Stored records:
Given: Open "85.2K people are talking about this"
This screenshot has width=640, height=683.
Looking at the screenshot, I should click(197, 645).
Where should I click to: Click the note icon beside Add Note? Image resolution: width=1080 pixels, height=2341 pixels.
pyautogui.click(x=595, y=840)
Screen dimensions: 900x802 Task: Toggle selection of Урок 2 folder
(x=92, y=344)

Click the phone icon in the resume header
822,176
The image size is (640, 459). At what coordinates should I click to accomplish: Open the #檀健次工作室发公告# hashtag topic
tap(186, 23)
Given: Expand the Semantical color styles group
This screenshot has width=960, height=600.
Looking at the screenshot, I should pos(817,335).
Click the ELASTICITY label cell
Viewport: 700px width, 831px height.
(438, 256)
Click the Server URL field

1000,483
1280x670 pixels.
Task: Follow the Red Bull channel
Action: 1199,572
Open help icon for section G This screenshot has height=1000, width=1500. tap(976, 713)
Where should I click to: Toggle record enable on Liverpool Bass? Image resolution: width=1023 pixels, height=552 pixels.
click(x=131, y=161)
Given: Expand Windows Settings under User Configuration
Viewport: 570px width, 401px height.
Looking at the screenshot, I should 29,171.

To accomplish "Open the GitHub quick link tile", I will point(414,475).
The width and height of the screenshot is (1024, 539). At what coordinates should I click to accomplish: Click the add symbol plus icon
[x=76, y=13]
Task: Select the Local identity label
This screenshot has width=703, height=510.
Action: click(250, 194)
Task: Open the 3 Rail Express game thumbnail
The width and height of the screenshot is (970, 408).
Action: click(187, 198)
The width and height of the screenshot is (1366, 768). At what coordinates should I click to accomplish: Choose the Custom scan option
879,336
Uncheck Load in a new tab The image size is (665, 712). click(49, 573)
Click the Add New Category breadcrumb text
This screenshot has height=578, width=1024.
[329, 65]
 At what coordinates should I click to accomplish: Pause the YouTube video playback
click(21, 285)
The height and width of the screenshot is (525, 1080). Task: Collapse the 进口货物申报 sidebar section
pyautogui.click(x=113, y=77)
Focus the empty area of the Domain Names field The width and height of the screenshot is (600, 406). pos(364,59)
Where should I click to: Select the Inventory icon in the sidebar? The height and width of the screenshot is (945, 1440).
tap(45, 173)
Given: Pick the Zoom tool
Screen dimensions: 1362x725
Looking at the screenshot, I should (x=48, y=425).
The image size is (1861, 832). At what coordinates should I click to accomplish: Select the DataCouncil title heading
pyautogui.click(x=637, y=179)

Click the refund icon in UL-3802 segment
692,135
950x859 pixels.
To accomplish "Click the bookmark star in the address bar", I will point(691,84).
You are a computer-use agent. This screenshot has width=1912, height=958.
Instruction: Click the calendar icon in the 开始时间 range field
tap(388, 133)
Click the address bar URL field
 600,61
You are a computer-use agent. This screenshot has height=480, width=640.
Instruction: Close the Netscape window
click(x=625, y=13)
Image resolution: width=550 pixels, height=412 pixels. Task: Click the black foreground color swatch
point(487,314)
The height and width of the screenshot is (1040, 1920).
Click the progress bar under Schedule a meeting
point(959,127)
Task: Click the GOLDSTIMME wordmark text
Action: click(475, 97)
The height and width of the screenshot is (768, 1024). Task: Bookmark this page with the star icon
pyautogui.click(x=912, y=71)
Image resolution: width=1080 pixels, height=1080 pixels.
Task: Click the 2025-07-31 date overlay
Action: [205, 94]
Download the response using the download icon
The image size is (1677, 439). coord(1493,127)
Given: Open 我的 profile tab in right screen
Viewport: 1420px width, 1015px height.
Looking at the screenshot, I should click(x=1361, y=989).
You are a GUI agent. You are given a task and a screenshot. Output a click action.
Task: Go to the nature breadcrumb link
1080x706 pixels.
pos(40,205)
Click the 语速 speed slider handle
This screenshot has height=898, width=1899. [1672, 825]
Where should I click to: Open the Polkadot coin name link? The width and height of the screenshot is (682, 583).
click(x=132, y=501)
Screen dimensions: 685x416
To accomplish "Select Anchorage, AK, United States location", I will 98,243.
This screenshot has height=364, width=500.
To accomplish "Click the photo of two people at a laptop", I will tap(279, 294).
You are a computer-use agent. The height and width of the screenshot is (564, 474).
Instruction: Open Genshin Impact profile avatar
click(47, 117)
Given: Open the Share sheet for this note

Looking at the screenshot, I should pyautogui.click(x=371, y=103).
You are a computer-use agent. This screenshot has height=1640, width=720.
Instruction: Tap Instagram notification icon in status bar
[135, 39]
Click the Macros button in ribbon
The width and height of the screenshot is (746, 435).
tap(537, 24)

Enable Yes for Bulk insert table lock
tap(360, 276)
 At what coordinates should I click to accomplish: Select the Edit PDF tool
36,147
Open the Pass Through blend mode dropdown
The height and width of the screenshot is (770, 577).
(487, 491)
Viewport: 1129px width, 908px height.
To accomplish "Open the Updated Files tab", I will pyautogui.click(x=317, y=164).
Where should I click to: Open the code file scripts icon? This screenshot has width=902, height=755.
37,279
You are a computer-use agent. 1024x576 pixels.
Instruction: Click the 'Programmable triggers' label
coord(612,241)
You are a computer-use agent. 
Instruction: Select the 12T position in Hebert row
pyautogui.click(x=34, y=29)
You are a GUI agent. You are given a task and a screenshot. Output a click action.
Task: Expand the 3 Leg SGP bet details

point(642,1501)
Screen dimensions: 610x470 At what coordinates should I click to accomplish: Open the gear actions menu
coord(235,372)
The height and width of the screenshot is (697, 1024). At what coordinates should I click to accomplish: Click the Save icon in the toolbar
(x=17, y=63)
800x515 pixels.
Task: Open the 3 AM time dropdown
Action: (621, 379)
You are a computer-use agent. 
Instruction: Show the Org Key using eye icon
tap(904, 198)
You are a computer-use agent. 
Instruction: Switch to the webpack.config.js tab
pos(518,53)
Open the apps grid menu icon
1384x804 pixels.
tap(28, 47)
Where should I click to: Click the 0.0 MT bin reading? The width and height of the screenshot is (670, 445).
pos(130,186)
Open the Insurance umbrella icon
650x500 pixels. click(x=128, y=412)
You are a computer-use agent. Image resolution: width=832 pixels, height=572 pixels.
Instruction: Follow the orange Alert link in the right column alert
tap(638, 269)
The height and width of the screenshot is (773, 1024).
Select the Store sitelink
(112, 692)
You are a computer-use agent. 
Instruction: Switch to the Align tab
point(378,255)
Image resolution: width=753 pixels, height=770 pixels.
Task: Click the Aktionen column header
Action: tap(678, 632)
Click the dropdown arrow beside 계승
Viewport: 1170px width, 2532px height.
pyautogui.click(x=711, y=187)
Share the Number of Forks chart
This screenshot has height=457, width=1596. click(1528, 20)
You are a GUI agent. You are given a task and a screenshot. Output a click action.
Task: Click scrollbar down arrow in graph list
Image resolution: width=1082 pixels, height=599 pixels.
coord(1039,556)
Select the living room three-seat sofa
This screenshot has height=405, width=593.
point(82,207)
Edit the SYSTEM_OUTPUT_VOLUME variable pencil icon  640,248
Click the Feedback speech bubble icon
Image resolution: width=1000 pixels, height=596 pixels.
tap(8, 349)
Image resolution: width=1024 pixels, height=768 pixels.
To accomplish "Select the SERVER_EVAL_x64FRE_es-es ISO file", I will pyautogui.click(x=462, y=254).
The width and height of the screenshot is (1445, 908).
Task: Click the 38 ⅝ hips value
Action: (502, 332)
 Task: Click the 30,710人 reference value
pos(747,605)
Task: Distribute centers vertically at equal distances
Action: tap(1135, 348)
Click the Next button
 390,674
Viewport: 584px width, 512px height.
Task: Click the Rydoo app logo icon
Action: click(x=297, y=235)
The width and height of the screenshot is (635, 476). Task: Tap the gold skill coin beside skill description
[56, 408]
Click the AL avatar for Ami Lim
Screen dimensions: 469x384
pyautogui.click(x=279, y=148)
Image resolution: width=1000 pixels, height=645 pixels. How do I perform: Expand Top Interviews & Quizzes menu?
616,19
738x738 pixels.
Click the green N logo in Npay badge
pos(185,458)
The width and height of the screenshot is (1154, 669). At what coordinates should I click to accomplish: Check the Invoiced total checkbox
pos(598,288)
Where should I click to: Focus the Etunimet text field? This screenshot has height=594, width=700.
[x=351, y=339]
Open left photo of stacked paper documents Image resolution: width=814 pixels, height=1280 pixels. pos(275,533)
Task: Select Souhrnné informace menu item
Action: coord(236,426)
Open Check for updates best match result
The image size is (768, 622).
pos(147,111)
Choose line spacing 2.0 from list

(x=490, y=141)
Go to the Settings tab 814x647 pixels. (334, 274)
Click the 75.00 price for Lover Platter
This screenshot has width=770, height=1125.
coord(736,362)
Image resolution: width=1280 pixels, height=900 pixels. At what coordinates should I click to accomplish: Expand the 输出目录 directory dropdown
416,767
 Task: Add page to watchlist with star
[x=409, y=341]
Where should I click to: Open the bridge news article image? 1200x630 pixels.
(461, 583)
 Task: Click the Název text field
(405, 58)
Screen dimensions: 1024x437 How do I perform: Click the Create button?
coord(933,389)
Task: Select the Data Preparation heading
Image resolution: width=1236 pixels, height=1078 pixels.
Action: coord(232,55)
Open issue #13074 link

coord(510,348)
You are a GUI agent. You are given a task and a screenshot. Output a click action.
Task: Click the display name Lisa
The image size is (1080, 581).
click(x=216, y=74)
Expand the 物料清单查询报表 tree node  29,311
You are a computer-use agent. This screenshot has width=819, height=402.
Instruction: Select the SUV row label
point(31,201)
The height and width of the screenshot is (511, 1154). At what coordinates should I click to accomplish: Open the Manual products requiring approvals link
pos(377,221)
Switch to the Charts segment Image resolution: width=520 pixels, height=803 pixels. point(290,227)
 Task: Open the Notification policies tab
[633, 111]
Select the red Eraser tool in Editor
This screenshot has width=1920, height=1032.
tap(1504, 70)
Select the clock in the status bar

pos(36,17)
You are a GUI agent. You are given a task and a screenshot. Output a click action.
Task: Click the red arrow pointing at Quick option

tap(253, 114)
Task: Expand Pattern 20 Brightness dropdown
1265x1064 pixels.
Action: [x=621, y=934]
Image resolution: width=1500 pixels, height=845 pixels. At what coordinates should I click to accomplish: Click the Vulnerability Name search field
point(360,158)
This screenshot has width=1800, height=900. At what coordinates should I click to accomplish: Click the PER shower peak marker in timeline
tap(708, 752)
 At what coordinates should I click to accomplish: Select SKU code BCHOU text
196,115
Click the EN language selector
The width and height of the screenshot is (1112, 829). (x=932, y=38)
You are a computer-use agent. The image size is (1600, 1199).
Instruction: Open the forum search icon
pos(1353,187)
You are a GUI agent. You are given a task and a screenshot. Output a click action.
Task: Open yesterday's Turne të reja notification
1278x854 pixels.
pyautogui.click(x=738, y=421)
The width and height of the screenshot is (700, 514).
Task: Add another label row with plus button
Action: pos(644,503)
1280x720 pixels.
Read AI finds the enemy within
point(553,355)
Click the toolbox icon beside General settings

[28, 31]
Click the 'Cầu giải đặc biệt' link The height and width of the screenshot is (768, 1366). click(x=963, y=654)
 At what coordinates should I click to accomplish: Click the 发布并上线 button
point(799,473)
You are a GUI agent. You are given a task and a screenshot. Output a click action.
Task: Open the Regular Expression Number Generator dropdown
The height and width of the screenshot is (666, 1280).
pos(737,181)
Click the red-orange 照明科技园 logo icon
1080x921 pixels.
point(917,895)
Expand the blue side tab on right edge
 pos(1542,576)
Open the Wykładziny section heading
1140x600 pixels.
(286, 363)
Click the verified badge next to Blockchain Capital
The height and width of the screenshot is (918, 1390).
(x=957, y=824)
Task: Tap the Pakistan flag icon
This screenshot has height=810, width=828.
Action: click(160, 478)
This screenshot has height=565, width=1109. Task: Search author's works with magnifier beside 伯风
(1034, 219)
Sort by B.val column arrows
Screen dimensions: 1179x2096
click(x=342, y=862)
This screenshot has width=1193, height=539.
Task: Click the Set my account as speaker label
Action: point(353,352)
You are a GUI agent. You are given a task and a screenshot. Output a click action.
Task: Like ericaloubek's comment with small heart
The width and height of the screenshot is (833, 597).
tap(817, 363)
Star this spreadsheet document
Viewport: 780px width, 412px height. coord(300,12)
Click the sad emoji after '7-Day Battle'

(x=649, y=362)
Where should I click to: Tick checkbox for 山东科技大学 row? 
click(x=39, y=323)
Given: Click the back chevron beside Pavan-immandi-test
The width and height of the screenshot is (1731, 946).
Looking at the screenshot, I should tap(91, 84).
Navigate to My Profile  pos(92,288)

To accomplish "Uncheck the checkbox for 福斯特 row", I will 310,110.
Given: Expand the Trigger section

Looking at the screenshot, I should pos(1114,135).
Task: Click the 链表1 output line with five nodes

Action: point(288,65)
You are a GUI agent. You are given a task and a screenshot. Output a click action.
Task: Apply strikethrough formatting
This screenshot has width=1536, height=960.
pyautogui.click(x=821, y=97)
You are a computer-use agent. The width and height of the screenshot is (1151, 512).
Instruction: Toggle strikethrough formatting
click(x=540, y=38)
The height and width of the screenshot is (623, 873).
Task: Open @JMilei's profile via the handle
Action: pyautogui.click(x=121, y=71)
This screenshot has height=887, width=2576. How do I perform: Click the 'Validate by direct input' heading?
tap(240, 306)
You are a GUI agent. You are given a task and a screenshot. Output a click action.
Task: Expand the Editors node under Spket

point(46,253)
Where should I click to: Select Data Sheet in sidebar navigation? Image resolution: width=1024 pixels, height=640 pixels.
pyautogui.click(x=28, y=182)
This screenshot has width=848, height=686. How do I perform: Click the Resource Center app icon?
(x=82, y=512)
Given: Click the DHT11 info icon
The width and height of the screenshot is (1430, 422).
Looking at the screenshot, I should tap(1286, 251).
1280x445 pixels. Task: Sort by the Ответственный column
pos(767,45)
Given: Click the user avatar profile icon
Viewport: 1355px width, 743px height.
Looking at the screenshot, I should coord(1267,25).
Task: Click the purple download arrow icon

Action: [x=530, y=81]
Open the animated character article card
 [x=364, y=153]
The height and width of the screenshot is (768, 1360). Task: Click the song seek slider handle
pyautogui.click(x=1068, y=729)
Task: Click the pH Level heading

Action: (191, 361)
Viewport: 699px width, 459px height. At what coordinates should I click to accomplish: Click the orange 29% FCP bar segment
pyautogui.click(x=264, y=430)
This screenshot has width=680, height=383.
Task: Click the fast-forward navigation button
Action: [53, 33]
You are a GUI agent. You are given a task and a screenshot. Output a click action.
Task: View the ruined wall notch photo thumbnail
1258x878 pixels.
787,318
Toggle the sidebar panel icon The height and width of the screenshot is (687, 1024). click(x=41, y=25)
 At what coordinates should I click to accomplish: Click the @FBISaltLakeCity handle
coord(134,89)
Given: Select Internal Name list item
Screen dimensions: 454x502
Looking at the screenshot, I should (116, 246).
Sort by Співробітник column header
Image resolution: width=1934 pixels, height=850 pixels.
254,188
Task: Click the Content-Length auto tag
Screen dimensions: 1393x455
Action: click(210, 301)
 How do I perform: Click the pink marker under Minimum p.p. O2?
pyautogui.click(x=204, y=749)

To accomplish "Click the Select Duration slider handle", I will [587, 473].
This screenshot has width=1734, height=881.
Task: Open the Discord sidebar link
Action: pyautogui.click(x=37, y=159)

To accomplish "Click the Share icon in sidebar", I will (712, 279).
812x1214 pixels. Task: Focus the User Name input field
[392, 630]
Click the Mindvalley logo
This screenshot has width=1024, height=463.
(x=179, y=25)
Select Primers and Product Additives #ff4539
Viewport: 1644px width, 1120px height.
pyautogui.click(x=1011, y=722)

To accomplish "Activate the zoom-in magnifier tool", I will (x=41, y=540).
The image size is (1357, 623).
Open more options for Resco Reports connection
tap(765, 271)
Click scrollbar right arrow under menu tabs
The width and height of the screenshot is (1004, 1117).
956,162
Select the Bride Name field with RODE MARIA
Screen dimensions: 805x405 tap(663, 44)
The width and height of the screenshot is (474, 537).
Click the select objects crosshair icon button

== WHAT YOU NEED TO DO ==
Both the line containing "Where should I click to: Open the bridge" and the line containing "Task: Select the Data Preparation heading" belong in the answer. Print them and every line above that falls between them exactly, and no others.

== RESULT OF THE TASK ==
Where should I click to: Open the bridge news article image? 1200x630 pixels.
(461, 583)
 Task: Click the Název text field
(405, 58)
Screen dimensions: 1024x437 How do I perform: Click the Create button?
coord(933,389)
Task: Select the Data Preparation heading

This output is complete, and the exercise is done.